Ook op het oogenblik, dat de rog zoo'n vervaarlijken salto-mortale
had gemaakt, was de schout niet aanwezig, maar de vrouw van den smid
snapte hem net precies, toen hij zich wilde verstoppen. Zij jubelde:

"De schout! de schout!" en ze trok hem naar voren.

Wat moest hij beginnen, de arme kerel?

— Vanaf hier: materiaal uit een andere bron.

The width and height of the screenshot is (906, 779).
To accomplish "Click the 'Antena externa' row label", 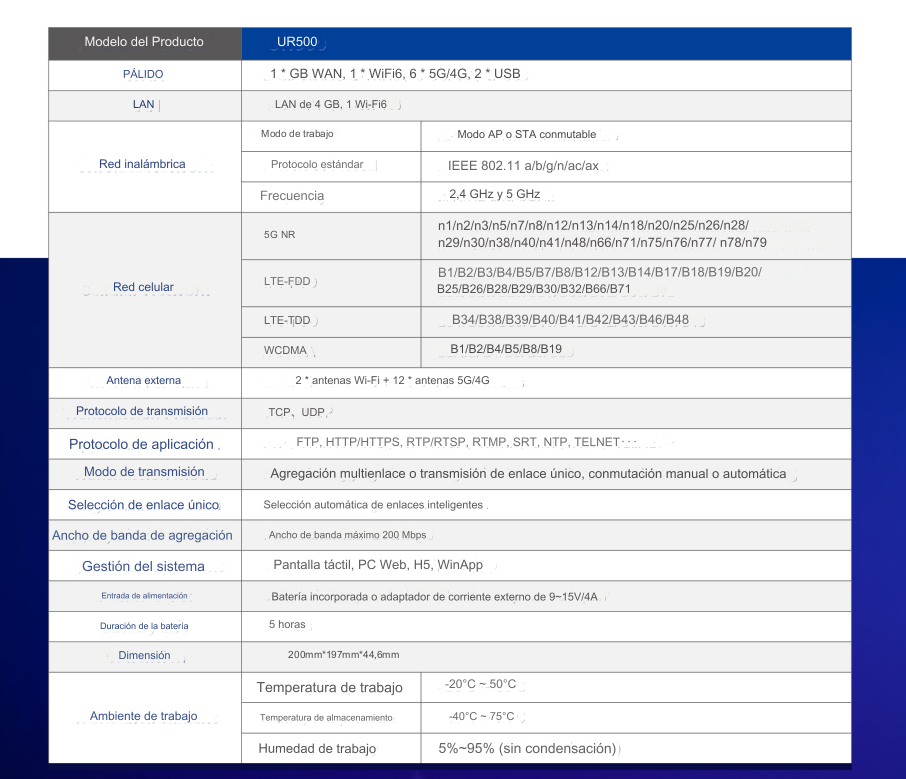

Hij gevoelde de
verantwoordelijkheid zijner betrekking, hij kuchte met een moed,
die iedereen vertrouwen gaf, en hij stapte naar voren, teneinde een
toespraak tot de mannen van Weert te houden, gelijk helaas zoo menig
veldheer, die zeer goed zijn troepen moed weet te verschaffen, doch
die zelf op den achtergrond wenscht te blijven, waar 't gevaar hem
niet bereiken kan.

"Burgers!" zoo sprak hij, "de eer onzer goede vaderstad eischt, ja
eischt, dat wij gindschen draak verslaan. Gij allen hebt wel eens
van Sint Joris gehoord."

De rog sprong in de hoogte, en alle Weertenaren, de schout incluis,
maakten, dat ze weg kwamen.

Op een afstand zette de schout zijn rede voort.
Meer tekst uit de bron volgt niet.